• [TASK REQUIREMENTS]: Your reply should hold only the lines from the records below where "This" occurs.

• [INFORMATION PROVIDED]:

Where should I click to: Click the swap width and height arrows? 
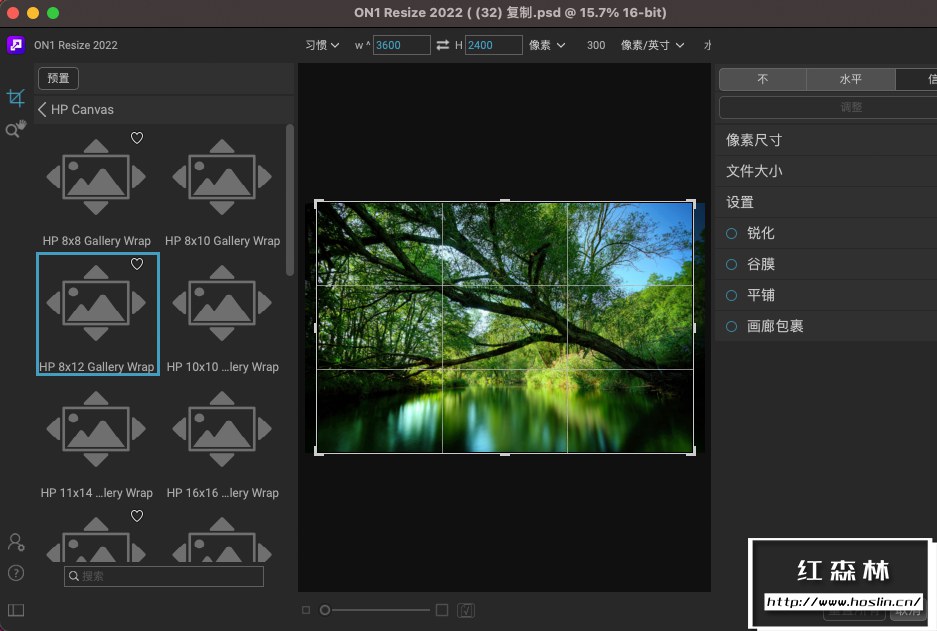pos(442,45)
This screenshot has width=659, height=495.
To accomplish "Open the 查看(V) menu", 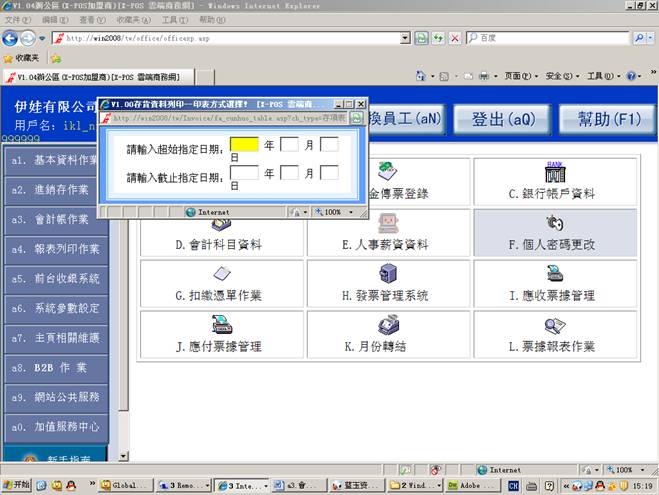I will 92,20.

* * *

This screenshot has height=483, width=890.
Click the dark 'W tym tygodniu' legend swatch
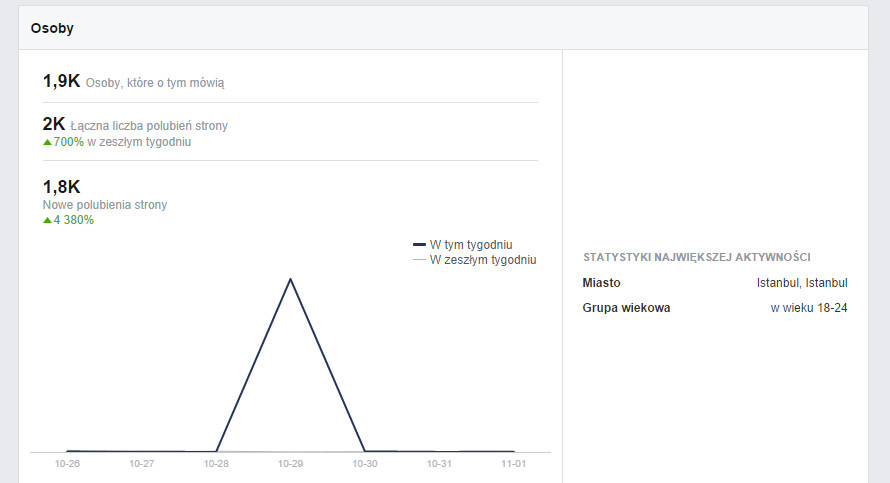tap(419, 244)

• [FINISHED EXERCISE]:
This screenshot has width=659, height=495.
This screenshot has height=483, width=890.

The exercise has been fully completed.